Classification of Amyloidosis
Amyloid may be systemic (generalized), involving several organ systems, or it may be localized, when deposits are limited to a single organ, such as the heart. On clinical grounds, the systemic, or generalized, pattern is sub classified into primary amyloidosis when associated with some immunocyte dyscrasia, or secondary amyloidosis when it occurs as a complication of an underlying chronic inflammatory or tissue destructive process.

Morphologic feature of amyloidosis

-Grossly
1- the affected organ enlarged ;pale ; and rubbery.
2- cut surface show firm ;waxy ; and translucent parenchyma.
- Microscopically
1- the deposits of amyloid are found in extracellulr locations initially in the wall of small blood vessels.
2- the deposits are in large amount causing microscopic changes and effects of pressure atrophy .

Classification of amyloidosis

A- based on cause
1- primary
2- secondary
B- based on extent of amyloidosis
1- generalized involving multiple organs
2- localized involve one or two organs or sites
C-based on clinical location
1- pattern I involving tongue ;heart bowel ;skeletal muscle ; skin and nerve
2- pattern II involving liver; spleen ;kidney ; and
adrenals.
3- mixed pattern involved of both pattern I and II.



D- based on tissue in which amyloid is deposited
1- mesenchymal organs derived from mesoderm.
2- parenchymal organs derived from ectoderm and endoderm .
E- based on precursor biochemical protein in to spicific serum amyloid protein.

Amyloidosis of kidneys shows small ;pale ; waxy kidneys

Amyloid deposits are seen in glomerular capillry tuft and in peri tubular connective tissue cause atrophy of tubules of kidney

The spleen appear as pale and waxy appearance

Amyloid material seen in red pulp causing atrophy of white pulp

Amyloid deposits cause pressure atrophy of hepatocytes

Pathologic pigments
Pigments are colored substances that are either
exogenous, coming from outside the body, or endogenous, synthesized within the body itself.
Endogenous pigments include lipofuscin, melanin, and certain derivatives of hemoglobin.
1-Lipofuscin, or "wear-and-tear pigment," is an insoluble brownish-yellow granular intracellular material that accumulates in a variety of tissues (particularly the heart, liver, and brain) as a function of age or atrophy.

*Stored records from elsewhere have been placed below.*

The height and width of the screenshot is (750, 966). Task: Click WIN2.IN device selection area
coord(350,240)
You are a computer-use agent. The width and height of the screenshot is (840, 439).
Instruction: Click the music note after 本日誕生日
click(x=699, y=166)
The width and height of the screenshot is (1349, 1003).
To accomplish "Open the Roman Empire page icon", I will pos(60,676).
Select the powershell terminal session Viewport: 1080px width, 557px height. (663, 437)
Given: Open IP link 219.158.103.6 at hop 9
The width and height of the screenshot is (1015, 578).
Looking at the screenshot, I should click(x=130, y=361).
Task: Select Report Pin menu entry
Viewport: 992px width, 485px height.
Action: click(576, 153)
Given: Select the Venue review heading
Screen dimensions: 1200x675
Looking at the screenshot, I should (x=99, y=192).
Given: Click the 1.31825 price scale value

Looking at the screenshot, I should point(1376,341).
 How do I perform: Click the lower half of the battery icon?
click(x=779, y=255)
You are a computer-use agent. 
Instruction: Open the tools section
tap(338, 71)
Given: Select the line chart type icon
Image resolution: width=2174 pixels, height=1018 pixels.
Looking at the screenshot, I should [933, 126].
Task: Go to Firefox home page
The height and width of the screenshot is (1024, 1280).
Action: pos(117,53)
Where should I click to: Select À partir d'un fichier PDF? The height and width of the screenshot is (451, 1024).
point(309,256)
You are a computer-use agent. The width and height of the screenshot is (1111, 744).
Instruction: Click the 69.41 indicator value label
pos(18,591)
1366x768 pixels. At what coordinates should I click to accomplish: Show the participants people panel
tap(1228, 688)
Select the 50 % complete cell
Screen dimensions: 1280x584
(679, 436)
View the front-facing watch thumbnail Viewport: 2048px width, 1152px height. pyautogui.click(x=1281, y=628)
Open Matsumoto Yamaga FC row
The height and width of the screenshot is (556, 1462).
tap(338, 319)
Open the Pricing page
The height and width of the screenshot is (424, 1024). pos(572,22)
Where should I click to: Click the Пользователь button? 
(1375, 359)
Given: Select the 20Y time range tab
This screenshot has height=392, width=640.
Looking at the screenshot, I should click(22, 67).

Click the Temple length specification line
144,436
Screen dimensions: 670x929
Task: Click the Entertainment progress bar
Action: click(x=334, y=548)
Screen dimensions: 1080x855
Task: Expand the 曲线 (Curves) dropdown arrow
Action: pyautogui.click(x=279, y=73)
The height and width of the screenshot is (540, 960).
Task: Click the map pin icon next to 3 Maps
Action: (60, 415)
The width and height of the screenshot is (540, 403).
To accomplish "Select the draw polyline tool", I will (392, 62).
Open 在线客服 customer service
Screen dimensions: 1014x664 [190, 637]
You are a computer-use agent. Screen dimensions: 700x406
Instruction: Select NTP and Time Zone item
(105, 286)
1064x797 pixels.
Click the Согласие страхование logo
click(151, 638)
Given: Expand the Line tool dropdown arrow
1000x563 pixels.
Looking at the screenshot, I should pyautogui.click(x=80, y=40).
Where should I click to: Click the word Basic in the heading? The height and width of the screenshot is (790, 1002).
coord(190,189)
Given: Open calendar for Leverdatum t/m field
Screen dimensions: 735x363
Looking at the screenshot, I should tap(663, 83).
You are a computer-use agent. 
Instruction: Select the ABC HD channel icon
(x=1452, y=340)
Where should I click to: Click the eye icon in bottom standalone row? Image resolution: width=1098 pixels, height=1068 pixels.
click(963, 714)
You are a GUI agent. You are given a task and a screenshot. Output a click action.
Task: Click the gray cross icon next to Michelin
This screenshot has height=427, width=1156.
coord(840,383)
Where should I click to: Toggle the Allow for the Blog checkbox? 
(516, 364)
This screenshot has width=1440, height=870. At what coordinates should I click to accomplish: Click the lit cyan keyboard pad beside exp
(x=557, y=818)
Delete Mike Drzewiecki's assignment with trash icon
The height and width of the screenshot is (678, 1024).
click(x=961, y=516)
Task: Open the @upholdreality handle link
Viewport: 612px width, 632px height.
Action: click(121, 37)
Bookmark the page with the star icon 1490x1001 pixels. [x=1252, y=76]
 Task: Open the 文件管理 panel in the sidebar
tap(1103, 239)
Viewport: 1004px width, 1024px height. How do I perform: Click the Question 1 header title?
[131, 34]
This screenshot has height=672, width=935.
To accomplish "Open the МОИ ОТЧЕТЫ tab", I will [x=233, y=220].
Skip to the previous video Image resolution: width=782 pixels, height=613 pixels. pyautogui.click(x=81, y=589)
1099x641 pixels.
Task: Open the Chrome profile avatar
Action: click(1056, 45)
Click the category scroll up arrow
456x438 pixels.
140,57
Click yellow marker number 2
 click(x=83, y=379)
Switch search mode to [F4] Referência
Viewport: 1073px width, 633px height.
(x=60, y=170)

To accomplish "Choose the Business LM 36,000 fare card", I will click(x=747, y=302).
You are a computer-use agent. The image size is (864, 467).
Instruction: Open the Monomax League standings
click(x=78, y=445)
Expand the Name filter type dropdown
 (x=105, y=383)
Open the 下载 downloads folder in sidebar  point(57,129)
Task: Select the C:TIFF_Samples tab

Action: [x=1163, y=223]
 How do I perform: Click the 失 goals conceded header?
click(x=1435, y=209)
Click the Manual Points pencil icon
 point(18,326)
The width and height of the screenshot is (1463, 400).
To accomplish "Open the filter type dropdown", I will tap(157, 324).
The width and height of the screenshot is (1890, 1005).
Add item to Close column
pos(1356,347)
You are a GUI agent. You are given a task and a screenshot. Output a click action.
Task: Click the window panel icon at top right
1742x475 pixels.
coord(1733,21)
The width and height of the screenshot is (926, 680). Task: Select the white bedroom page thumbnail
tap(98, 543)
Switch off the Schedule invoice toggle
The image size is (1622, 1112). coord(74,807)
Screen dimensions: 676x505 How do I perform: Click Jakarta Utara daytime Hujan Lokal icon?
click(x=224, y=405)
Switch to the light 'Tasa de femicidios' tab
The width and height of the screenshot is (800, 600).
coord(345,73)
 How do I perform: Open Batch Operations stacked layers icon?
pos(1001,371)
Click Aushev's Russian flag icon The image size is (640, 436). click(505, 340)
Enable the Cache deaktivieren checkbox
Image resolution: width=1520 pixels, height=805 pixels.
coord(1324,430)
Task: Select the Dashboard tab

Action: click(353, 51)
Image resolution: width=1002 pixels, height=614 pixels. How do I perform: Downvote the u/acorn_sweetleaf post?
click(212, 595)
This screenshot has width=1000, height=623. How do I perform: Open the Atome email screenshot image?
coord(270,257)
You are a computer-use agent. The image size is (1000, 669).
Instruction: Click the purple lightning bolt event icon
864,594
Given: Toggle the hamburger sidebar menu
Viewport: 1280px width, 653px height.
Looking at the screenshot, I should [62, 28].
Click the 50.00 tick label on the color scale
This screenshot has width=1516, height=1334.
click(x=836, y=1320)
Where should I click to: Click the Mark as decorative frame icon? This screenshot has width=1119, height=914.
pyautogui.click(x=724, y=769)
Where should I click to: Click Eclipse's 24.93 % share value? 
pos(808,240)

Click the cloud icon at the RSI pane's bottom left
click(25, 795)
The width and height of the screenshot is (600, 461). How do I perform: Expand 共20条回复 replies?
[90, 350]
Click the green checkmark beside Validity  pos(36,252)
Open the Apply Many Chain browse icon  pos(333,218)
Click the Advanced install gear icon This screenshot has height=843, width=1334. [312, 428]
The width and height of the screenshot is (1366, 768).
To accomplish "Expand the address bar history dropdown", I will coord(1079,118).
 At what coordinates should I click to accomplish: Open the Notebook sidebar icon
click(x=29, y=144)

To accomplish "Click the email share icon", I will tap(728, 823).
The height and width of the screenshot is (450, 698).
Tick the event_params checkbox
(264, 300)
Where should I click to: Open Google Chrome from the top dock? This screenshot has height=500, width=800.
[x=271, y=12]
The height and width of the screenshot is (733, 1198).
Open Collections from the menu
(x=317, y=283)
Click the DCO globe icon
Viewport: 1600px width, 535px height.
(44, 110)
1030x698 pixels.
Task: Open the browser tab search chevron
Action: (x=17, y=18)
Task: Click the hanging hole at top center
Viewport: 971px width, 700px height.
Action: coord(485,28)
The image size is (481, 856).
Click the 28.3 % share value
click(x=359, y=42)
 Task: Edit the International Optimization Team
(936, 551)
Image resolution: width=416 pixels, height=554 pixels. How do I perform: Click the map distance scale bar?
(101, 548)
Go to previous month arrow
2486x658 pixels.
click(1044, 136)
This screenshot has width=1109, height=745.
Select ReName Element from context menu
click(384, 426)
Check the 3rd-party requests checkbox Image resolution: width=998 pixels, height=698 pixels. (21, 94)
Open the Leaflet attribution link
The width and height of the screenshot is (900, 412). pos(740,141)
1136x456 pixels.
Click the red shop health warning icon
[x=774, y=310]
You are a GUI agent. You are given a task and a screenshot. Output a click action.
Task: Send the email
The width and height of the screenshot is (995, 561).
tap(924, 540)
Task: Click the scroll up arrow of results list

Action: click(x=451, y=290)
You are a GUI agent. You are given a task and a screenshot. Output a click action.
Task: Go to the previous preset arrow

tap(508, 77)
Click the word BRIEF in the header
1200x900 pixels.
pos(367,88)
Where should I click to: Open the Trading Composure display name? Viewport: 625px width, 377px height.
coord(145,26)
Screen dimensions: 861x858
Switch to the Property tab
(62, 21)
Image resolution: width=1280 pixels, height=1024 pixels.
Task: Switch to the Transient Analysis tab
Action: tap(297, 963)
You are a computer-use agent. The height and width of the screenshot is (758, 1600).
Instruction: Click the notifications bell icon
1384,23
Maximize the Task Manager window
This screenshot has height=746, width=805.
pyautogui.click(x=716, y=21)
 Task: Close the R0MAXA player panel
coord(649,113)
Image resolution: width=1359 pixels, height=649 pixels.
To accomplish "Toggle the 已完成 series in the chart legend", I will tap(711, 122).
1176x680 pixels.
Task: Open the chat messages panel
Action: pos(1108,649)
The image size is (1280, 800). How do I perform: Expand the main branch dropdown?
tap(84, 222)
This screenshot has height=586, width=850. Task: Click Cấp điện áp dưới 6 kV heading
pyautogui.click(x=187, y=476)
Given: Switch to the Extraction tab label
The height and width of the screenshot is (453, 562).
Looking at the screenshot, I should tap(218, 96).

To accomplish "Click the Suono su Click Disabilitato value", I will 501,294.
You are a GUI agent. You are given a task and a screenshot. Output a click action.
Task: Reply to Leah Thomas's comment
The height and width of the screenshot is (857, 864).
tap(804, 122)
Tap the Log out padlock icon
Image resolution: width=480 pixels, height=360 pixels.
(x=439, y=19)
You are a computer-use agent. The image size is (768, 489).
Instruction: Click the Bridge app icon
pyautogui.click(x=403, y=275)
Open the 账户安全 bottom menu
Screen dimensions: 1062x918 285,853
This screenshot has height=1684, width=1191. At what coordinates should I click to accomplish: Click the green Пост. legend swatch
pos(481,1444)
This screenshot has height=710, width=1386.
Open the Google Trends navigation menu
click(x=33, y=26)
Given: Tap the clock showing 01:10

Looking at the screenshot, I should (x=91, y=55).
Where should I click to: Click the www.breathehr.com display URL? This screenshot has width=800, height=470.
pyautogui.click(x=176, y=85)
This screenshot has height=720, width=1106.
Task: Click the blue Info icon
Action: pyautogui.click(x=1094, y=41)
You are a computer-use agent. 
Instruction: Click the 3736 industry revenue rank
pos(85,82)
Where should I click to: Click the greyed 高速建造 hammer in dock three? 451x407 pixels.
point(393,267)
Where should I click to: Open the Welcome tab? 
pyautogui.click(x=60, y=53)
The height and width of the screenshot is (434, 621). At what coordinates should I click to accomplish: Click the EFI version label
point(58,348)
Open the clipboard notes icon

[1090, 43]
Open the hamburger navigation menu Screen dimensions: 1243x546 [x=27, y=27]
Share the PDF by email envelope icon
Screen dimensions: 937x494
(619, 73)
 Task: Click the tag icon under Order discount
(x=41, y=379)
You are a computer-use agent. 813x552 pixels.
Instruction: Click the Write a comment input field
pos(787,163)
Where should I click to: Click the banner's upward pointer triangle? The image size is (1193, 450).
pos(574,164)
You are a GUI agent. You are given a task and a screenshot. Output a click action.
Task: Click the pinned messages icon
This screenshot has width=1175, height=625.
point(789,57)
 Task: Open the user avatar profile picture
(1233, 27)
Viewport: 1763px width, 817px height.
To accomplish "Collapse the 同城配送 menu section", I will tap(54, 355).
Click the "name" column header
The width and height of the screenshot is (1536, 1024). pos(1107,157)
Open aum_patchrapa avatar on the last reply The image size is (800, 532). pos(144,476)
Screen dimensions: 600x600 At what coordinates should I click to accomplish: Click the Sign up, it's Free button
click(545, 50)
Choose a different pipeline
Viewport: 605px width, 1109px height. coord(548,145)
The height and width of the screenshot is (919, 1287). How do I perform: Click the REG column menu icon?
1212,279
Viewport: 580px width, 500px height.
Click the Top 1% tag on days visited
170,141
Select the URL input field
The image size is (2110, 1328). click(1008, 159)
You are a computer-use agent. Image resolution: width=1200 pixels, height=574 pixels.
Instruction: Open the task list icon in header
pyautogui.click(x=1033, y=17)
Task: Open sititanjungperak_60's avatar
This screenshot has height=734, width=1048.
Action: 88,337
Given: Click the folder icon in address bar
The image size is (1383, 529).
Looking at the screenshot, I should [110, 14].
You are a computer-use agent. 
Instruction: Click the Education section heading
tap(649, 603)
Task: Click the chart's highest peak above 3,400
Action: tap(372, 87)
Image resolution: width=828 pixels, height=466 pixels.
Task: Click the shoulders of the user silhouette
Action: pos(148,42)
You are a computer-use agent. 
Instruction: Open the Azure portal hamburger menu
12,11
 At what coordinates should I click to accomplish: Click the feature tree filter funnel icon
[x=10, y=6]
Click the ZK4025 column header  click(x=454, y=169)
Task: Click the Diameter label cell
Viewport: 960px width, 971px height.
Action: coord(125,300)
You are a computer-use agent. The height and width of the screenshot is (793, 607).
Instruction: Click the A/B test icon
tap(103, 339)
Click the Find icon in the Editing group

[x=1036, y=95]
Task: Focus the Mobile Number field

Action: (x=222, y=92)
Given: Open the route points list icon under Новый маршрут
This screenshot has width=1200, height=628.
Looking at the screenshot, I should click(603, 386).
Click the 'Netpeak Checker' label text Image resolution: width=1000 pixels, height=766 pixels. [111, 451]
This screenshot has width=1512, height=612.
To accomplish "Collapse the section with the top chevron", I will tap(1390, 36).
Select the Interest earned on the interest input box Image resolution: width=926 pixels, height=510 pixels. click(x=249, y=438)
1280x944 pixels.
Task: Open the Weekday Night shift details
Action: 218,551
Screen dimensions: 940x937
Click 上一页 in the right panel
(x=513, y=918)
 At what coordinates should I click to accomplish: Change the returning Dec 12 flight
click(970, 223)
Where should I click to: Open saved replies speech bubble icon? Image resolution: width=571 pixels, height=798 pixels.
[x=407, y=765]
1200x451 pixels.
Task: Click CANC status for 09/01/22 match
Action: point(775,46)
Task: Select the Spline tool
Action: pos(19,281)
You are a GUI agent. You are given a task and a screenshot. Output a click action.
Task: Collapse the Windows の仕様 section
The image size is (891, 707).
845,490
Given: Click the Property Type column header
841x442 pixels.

2-Melanin is, brown-black pigment produced in melanocytes. It is synthesized exclusively by melanocytes located in the epidermis and acts as a screen against harmful ultraviolet radiation.
3- Hemosiderin is a hemoglobin-derived granular pigment that is golden yellow to brown and accumulates in tissues when there is a local or After lysis of the erythrocytes at the site of hemorrhage, the red cell debris is phagocytosed by macrophages; the hemoglobin content is then catabolized by lysosomes with accumulation of the heme iron in hemosiderin.

exogenous pigment

The most common exogenous pigment is
1- inhaled pigments :-
A- pneumoconiosis.
B-anthracosis deposition of coal.
2- injected pigments (tattooing ):-
Indian ink and carbon deposit in dermis.